I picked up Global Weirdness on a whim while browsing at my local bookstore, Malaprops, in Asheville, NC. Which is oddly apropos, because this bookstore is a mere half mile away from the National Climatic Data Center, a NOAA entity tasked with the lofty responsibility of being our nation’s weather-data keeper. (The NCDC preserves climate and weather records, and monitors and assesses weather and climate globally. Not a small job.) Ever since moving to Asheville 2-1/2 years ago, I’ve wanted to write a climate-related story or two that involves the NCDC. But I’ve felt thwarted by my lack of expertise on climate change (where to start?); and as the scientific field snowballed I began to feel a bit left behind in understanding what it’s all about.

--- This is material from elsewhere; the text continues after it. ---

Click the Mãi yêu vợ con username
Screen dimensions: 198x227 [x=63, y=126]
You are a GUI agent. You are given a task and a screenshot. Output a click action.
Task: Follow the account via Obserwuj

This book provided the perfect gateway for learning the basics of the science behind climate change. It’s authored by writers and researchers of Climate Central, which is one of the most reliable sources of information for communicating climate issues. The book’s back cover promised that it would “summarize the facts behind climate change … in clear language.” It fulfilled that promise, to the Nth degree. A good dose of that accessiblity is due to the involvement of one of the lead authors, Mike Lemonick. I’ve known of Lemonick’s work for awhile through my involvement with the NASW, and I’ve previsouly read many of his articles. He’s a veteran science writer and I could see his fingerprints and hear his writing voice thoughout the entire book. (Go here for a series of video interviews with him about making Global Weirdness.)
Global Weirdness offers strong explanatory writing, and it stays consistent throughout with its aim of reaching a truly general audience. Jargon is explained clearly when it’s used, but the authors did a skillful job of limiting technological terms. Part One of the book deals with “What the Science Says,” Part Two then segues into “What’s Actually Happening.” Part Three discusses “What’s Likely to Happen in the Future,” and Part Four asks “Can We Avoid the Risks of Climate Change?”
My favorite sections of the book occurred in the first half, where the authors discussed what climate science predicts will occur, versus what’s actually occurring. Some of the topics covered here included a great discussion of measurable sea level rise, the number of record high-temp days in the U.S. from 2000-2010 compared to record low-temp days, the mechanisms of how glaciers and ice caps melt, how ecosystems are affected globally, how species are affected and adapting (or not), the frequency of extreme weather events, and how warmer oceans are causing coral die offs.
My only critical point is how Global Weirdness is structured. The four parts mentioned above are comprised of a total of 60 chapters. Don’t let that number scare you — the book is only 214 pages long, including the epilogue and references! It’s hard to call these entries “chapters” however, since most are only two or three pages long. Truth be told, I found this format a little off putting at first. I like to curl up with a book in the evenings and read a chapter in a sitting. Breezing through these entries felt a little like cheating since they are so brief. But I began to enjoy the experience once I realized the authors were cleverly doling out important concepts one at a time, letting the reader build up their climate chops before progressing to a new concept or issue. You might think of this format as a textbook that’s been pulled apart, with all the sections and subsections of a particular textbook chapter reconstituted as a stand-alone chapter. In the end, I see the wisdom of their chosen approach.